━━━ Article ━━━

World shares decline ahead of US inflation report

A woman walks past an electronic stock board showing Japan’s Nikkei 225 index at a securities firm in Tokyo Friday, Aug. 10, 2018. Shares were lower in Asia on Friday, tracking losses on Wall Street, despite the release of data showing Japan’s economy resumed its longtime expansion in the last quarter. (AP Photo/Eugene Hoshiko)


— World shares fell Friday ahead of the release of U.S. consumer price data, with European benchmarks sliding in early trading on concerns over Turkey.

KEEPING SCORE: Germany’s DAX fell 1.2 percent to 12,519.11 and the CAC 40 in France fell 1 percent to 5,448.10. Britain’s FTSE 100 sank 0.5 percent to 7,706.66. The future contract for the Dow Jones industrial average was down 0.4 percent at 25,391.00 and the contract for the S&P 500 lost 0.4 percent to 2,841.20.

━━━

_Tasks to carry out_.
1. Which three European stock benchmarks does the world shares article give in its KEEPING SCORE paragraph, and at what level does each stand?
2. According to the world shares article, by what percentage did Britain's FTSE 100 sink?
3. Carry on the report on world shares ahead of the US inflation data from where it stops.

━━━ Record list ━━━

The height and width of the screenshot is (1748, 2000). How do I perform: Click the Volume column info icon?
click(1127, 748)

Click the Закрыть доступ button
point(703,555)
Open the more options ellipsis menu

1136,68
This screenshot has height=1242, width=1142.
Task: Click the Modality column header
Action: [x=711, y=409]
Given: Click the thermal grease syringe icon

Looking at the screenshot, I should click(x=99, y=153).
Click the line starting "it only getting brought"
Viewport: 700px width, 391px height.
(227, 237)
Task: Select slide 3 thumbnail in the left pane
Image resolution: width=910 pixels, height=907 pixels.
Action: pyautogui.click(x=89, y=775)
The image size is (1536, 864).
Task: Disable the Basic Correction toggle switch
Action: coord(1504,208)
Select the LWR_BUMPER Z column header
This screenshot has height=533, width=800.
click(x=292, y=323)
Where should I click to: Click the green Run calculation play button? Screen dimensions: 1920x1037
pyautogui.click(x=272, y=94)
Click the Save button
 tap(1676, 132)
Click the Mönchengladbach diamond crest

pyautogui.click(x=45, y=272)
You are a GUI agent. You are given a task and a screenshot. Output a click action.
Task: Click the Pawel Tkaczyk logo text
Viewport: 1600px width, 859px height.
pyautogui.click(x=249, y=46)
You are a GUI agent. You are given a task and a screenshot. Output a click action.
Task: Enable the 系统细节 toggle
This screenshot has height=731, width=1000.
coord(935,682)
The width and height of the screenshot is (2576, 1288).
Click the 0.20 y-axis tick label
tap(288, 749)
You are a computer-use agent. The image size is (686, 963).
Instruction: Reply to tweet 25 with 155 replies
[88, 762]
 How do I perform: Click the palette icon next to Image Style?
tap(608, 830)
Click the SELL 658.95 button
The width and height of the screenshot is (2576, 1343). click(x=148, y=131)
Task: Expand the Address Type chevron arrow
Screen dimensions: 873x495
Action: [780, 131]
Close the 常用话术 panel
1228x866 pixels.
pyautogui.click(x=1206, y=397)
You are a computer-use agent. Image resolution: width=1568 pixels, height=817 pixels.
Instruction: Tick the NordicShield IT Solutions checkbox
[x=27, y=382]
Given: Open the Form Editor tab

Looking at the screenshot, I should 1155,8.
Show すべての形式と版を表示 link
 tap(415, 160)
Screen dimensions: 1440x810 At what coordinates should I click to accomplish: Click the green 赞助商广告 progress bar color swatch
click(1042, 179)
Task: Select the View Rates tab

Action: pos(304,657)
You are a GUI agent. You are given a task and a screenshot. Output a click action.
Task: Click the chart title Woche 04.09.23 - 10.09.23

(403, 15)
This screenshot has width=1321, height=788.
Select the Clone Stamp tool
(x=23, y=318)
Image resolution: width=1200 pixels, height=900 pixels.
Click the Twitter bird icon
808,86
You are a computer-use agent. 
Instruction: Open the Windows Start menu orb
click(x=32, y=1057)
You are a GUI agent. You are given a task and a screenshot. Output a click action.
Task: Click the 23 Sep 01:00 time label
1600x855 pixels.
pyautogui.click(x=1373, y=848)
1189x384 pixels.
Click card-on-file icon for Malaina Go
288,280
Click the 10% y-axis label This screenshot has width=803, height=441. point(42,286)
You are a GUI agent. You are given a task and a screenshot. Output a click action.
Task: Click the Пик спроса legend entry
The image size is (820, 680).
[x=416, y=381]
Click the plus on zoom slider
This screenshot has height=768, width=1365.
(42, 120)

━━━

_Answers to the problems_.
1.
- Germany's DAX: 12,519.11
- France's CAC 40: 5,448.10
- Britain's FTSE 100: 7,706.66

2. 0.5 percent.

3.
ASIA’S DAY: Japan’s Nikkei 225 index lost 1.3 percent to 22,298.08 and Hong Kong’s Hang Seng gave up 0.8 percent to 28,366.62. The Shanghai Composite index recovered from early losses to end flat at 2,795.31. Australia’s S&P ASX 200 declined 0.3 percent to 6,278.40. In South Korea, the Kospi lost 0.9 percent to 2,282.79. India’s Sensex fell 0.3 percent to 37,908.92. Shares were lower in Taiwan, Thailand and Singapore but rose in Indonesia.

TURKEY: Turkey’s government was due to outline a new economic model on Friday as worries over debt deepened. President Recep Tayyip Erdogan has sought to keep interest rates low to support economic growth, while independent economists say the central bank should be free to raise rates to rein in inflation. The lira has gyrated over the past year and was trading at 5.98 lira to the dollar early Friday. It dropped to 5.47 on Thursday.

ANALYST’S VIEWPOINT: “Officials are reportedly preparing stimulus measures in a bid to prop up growth, but these would simply exacerbate Turkey’s economic vulnerabilities and could ultimately tip the country into a full-blown crisis,” Capital Economics said in a commentary.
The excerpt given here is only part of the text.